> _Task requirements_:
Write every record out again exactly as shown below.

Dataset records:
□ □ □ □ □

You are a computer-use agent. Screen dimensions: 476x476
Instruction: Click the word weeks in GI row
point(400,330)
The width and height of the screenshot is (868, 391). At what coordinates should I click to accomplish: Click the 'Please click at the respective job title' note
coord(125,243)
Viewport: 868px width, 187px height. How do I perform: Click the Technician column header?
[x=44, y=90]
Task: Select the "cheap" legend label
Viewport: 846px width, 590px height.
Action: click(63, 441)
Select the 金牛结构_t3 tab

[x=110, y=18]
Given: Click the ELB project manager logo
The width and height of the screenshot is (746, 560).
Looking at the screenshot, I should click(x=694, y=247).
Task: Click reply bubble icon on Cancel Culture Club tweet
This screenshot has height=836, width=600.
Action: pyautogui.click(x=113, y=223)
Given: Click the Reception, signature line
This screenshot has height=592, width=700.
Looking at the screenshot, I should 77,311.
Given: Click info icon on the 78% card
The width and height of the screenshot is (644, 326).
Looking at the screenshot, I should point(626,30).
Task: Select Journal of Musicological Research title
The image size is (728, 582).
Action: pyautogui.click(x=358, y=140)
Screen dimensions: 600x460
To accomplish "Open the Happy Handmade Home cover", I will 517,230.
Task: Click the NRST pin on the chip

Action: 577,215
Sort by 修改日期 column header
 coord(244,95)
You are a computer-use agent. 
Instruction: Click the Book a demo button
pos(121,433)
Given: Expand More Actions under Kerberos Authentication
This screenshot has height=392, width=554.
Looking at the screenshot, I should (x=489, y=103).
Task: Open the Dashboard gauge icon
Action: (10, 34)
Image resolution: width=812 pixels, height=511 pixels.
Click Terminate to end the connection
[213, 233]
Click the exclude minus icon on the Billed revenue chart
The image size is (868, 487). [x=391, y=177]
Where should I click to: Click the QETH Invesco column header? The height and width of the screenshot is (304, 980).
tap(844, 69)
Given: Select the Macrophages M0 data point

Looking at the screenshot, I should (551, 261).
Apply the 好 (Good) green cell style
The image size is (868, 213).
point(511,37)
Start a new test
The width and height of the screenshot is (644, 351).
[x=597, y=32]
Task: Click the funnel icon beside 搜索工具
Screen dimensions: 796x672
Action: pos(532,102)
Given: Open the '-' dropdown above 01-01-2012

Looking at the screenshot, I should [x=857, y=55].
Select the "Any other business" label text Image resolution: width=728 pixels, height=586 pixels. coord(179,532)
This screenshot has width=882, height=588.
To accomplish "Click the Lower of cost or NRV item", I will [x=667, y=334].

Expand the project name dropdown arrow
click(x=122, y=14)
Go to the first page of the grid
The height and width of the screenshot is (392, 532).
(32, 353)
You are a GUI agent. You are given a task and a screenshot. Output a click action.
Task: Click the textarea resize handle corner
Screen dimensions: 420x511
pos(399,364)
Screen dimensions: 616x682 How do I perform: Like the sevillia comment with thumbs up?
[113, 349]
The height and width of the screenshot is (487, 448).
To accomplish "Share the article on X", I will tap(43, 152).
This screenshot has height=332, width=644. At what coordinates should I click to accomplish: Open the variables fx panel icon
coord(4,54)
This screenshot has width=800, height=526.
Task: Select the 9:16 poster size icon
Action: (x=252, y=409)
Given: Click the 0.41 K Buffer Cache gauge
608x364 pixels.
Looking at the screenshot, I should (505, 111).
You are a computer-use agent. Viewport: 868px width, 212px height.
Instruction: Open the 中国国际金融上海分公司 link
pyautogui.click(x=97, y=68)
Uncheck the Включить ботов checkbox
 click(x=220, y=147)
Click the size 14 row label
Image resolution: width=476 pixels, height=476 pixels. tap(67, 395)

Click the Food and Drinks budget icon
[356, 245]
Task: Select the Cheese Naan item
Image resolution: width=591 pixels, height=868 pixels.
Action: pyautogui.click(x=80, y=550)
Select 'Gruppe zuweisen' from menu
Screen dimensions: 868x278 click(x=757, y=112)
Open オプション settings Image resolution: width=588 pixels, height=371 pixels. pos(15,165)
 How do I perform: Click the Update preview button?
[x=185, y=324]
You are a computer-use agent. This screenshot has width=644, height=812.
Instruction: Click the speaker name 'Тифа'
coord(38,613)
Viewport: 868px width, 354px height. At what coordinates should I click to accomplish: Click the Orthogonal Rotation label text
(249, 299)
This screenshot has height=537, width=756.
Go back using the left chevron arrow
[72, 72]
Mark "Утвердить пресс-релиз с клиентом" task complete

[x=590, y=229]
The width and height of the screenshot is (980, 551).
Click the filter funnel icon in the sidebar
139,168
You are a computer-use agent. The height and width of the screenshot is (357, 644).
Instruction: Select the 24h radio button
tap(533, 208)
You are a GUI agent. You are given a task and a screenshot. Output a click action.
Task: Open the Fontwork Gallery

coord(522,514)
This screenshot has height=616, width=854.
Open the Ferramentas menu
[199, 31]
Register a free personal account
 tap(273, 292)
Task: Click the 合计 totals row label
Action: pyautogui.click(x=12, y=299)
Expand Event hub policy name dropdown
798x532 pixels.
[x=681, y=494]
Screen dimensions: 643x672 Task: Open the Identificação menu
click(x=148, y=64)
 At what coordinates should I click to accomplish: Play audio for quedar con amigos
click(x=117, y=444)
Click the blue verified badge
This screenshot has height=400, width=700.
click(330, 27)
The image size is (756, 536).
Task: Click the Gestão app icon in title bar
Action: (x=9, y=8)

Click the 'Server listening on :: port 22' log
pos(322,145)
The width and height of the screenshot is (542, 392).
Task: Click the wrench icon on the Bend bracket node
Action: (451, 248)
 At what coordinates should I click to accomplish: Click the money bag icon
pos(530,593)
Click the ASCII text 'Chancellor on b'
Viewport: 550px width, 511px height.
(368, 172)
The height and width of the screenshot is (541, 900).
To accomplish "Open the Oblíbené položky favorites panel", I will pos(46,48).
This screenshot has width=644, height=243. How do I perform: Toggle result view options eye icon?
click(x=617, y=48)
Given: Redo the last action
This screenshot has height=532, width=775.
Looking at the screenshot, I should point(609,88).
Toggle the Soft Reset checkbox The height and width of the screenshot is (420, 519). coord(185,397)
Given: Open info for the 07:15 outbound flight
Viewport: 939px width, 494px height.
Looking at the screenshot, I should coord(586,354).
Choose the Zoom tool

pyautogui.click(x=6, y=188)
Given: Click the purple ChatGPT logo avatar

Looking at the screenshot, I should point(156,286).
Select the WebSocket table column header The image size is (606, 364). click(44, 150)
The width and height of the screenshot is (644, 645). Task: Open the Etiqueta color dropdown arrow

□ □ □ □ □

> _Task solution_:
You are a computer-use agent. Screen dimensions: 476x476
Instruction: Click the word weeks in GI row
point(400,330)
The width and height of the screenshot is (868, 391). At what coordinates should I click to accomplish: Click the 'Please click at the respective job title' note
coord(125,243)
Viewport: 868px width, 187px height. How do I perform: Click the Technician column header?
[x=44, y=90]
Task: Select the "cheap" legend label
Viewport: 846px width, 590px height.
Action: click(63, 441)
Select the 金牛结构_t3 tab

[x=110, y=18]
Given: Click the ELB project manager logo
The width and height of the screenshot is (746, 560).
Looking at the screenshot, I should click(x=694, y=247).
Task: Click reply bubble icon on Cancel Culture Club tweet
This screenshot has height=836, width=600.
Action: pyautogui.click(x=113, y=223)
Given: Click the Reception, signature line
This screenshot has height=592, width=700.
Looking at the screenshot, I should 77,311.
Given: Click info icon on the 78% card
The width and height of the screenshot is (644, 326).
Looking at the screenshot, I should point(626,30).
Task: Select Journal of Musicological Research title
The image size is (728, 582).
Action: pyautogui.click(x=358, y=140)
Screen dimensions: 600x460
To accomplish "Open the Happy Handmade Home cover", I will 517,230.
Task: Click the NRST pin on the chip

Action: 577,215
Sort by 修改日期 column header
 coord(244,95)
You are a computer-use agent. 
Instruction: Click the Book a demo button
pos(121,433)
Given: Expand More Actions under Kerberos Authentication
This screenshot has height=392, width=554.
Looking at the screenshot, I should (x=489, y=103).
Task: Open the Dashboard gauge icon
Action: (10, 34)
Image resolution: width=812 pixels, height=511 pixels.
Click Terminate to end the connection
[213, 233]
Click the exclude minus icon on the Billed revenue chart
The image size is (868, 487). [x=391, y=177]
Where should I click to: Click the QETH Invesco column header? The height and width of the screenshot is (304, 980).
tap(844, 69)
Given: Select the Macrophages M0 data point

Looking at the screenshot, I should (551, 261).
Apply the 好 (Good) green cell style
The image size is (868, 213).
point(511,37)
Start a new test
The width and height of the screenshot is (644, 351).
[x=597, y=32]
Task: Click the funnel icon beside 搜索工具
Screen dimensions: 796x672
Action: pos(532,102)
Given: Open the '-' dropdown above 01-01-2012

Looking at the screenshot, I should [x=857, y=55].
Select the "Any other business" label text Image resolution: width=728 pixels, height=586 pixels. coord(179,532)
This screenshot has width=882, height=588.
To accomplish "Click the Lower of cost or NRV item", I will [x=667, y=334].

Expand the project name dropdown arrow
click(x=122, y=14)
Go to the first page of the grid
The height and width of the screenshot is (392, 532).
(32, 353)
You are a GUI agent. You are given a task and a screenshot. Output a click action.
Task: Click the textarea resize handle corner
Screen dimensions: 420x511
pos(399,364)
Screen dimensions: 616x682 How do I perform: Like the sevillia comment with thumbs up?
[113, 349]
The height and width of the screenshot is (487, 448).
To accomplish "Share the article on X", I will tap(43, 152).
This screenshot has height=332, width=644. At what coordinates should I click to accomplish: Open the variables fx panel icon
coord(4,54)
This screenshot has width=800, height=526.
Task: Select the 9:16 poster size icon
Action: (x=252, y=409)
Given: Click the 0.41 K Buffer Cache gauge
608x364 pixels.
Looking at the screenshot, I should (505, 111).
You are a computer-use agent. Viewport: 868px width, 212px height.
Instruction: Open the 中国国际金融上海分公司 link
pyautogui.click(x=97, y=68)
Uncheck the Включить ботов checkbox
 click(x=220, y=147)
Click the size 14 row label
Image resolution: width=476 pixels, height=476 pixels. tap(67, 395)

Click the Food and Drinks budget icon
[356, 245]
Task: Select the Cheese Naan item
Image resolution: width=591 pixels, height=868 pixels.
Action: pyautogui.click(x=80, y=550)
Select 'Gruppe zuweisen' from menu
Screen dimensions: 868x278 click(x=757, y=112)
Open オプション settings Image resolution: width=588 pixels, height=371 pixels. pos(15,165)
 How do I perform: Click the Update preview button?
[x=185, y=324]
You are a computer-use agent. This screenshot has width=644, height=812.
Instruction: Click the speaker name 'Тифа'
coord(38,613)
Viewport: 868px width, 354px height. At what coordinates should I click to accomplish: Click the Orthogonal Rotation label text
(249, 299)
This screenshot has height=537, width=756.
Go back using the left chevron arrow
[72, 72]
Mark "Утвердить пресс-релиз с клиентом" task complete

[x=590, y=229]
The width and height of the screenshot is (980, 551).
Click the filter funnel icon in the sidebar
139,168
You are a computer-use agent. The height and width of the screenshot is (357, 644).
Instruction: Select the 24h radio button
tap(533, 208)
You are a GUI agent. You are given a task and a screenshot. Output a click action.
Task: Open the Fontwork Gallery

coord(522,514)
This screenshot has height=616, width=854.
Open the Ferramentas menu
[199, 31]
Register a free personal account
 tap(273, 292)
Task: Click the 合计 totals row label
Action: pyautogui.click(x=12, y=299)
Expand Event hub policy name dropdown
798x532 pixels.
[x=681, y=494]
Screen dimensions: 643x672 Task: Open the Identificação menu
click(x=148, y=64)
 At what coordinates should I click to accomplish: Play audio for quedar con amigos
click(x=117, y=444)
Click the blue verified badge
This screenshot has height=400, width=700.
click(330, 27)
The image size is (756, 536).
Task: Click the Gestão app icon in title bar
Action: (x=9, y=8)

Click the 'Server listening on :: port 22' log
pos(322,145)
The width and height of the screenshot is (542, 392).
Task: Click the wrench icon on the Bend bracket node
Action: (451, 248)
 At what coordinates should I click to accomplish: Click the money bag icon
pos(530,593)
Click the ASCII text 'Chancellor on b'
Viewport: 550px width, 511px height.
(368, 172)
The height and width of the screenshot is (541, 900).
To accomplish "Open the Oblíbené položky favorites panel", I will pos(46,48).
This screenshot has width=644, height=243. How do I perform: Toggle result view options eye icon?
click(x=617, y=48)
Given: Redo the last action
This screenshot has height=532, width=775.
Looking at the screenshot, I should point(609,88).
Toggle the Soft Reset checkbox The height and width of the screenshot is (420, 519). coord(185,397)
Given: Open info for the 07:15 outbound flight
Viewport: 939px width, 494px height.
Looking at the screenshot, I should coord(586,354).
Choose the Zoom tool

pyautogui.click(x=6, y=188)
Given: Click the purple ChatGPT logo avatar

Looking at the screenshot, I should point(156,286).
Select the WebSocket table column header The image size is (606, 364). click(44, 150)
The width and height of the screenshot is (644, 645). Task: Open the Etiqueta color dropdown arrow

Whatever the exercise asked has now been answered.